MARGOLIN, ANNA (pseudonym of Rosa Lebensboym; 1887–1952), Yiddish poet and journalist. Born into a maskilic family in Brest-Litovsk, Belorussia, Margolin studied in the Odessa Jewish gymnasium. She came to the United States for the first time in 1906 and, working as a secretary for the philosopher Dr. Chaim *Zhitlowsky, began to publish in the Yiddish press. Subsequently, as secretary for the Yiddish anarchist newspaper Di Fraye Arbeter Shtime, she published short stories under the pseudonym Khava Gros. She lived in London, Paris, and Warsaw (1910–11).
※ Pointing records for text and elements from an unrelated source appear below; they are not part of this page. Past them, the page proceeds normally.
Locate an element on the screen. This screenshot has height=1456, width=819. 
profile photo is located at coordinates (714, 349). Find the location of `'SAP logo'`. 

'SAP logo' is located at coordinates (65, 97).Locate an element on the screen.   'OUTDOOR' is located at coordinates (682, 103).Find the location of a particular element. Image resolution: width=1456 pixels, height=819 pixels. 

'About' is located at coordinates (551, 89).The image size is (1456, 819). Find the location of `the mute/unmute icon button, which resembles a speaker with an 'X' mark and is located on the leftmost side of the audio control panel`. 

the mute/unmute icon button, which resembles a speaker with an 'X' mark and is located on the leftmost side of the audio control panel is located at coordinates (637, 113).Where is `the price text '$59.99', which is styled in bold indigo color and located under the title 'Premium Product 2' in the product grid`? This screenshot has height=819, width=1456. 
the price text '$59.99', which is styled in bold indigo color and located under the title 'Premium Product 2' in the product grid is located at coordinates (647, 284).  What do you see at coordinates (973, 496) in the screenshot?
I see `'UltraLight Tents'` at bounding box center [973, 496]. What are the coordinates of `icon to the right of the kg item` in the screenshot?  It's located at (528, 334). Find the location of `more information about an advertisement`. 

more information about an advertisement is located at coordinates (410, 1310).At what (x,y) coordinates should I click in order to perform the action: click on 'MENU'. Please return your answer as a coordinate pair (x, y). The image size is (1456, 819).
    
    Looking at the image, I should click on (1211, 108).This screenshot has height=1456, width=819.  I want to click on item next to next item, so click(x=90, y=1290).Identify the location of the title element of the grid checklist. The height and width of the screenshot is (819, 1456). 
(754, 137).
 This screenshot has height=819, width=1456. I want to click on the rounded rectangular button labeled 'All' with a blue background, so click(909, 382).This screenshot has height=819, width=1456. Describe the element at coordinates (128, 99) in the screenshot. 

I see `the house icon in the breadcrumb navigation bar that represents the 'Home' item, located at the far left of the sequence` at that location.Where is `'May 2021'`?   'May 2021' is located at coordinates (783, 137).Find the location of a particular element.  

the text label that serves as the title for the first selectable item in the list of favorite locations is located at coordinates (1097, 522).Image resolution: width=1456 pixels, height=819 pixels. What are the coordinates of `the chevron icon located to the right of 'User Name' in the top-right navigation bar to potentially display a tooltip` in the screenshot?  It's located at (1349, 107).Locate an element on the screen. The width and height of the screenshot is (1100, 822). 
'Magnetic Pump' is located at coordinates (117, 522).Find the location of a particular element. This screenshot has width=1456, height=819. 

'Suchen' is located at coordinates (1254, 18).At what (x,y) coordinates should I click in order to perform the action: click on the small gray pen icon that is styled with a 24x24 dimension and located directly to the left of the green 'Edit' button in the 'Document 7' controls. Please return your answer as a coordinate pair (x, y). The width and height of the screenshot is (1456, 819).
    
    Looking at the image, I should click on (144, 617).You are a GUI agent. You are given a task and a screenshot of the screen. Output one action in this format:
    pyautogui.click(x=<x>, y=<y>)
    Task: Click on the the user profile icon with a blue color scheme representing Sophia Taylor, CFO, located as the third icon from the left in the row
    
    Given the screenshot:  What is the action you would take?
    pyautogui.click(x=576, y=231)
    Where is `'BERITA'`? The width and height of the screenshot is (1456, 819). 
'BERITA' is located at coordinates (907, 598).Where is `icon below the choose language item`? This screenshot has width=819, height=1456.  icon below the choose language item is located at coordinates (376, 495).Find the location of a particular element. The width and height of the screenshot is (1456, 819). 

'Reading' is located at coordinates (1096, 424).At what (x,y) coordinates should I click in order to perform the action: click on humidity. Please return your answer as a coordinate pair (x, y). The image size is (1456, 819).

After she married the writer Moyshe Stanvski, the couple immigrated to Palestine, but the marriage was short-lived, and, after she bore a son, she left her husband, returning first to Warsaw, and then, in 1914, to New York. As a writer and editor for the Yiddish newspaper Der Tog, Margolin wrote a weekly column, "In der Froyen-Velt" ("In the World of Women") under her own name, as well as articles under the pseudonym Clara Levin. In 1919 she married the Yiddish poet Reuben *Iceland. She began to write poems under the pseudonym Anna Margolin in 1921, which she published in the prominent Yiddish papers and literary journals of the day in New York, Warsaw, and other Yiddish centers. She published a single volume of her own poems, Lider ("Poems," 1929) and edited an anthology, Dos Yidishe Lid in Amerike ("The Yiddish Poem in America," 1923). Her poems received the warmest acclaim from her contemporary Yiddish critics. Both then and now, Margolin has been perceived as the quintessential modernist woman poet. Poems in English translation appeared in: Leftwich, The Golden Peacock; I. Howe and E. Greenberg (eds.), A Treasury of Yiddish Poetry (1969); I. Howe et al. (eds.), Penguin Book of Modern Yiddish Verse (1987); M. Kay et al. (eds.), The Tribe of Dina: A Jewish Women's Anthology (1989); A. Kramer (ed.), A Century of Yiddish Poetry (1989); R. Whitman (ed.), An Anthology of Modern Yiddish Poetry: Bilingual Edition (1995); J. Chametzky et al. (eds.), Jewish American Literature: A Norton Anthology (2001).

BIBLIOGRAPHY:

Rejzen, Leksikon, 2 (1927), 209–12; LNYL, 5 (1963), 478–80; A. Novershtern, in: Anna Margolin, Lider (1991), v–lviii; S. Swartz, in: P. Hyman and D.D. Moore (eds.), Jewish Womenin America: An Historical Encyclopedia, 2 (1997), 891–2; A. Norich, in: ibid., 1526–9; K. Hellerstein, in: Prooftexts, 20 (2000), 191–205.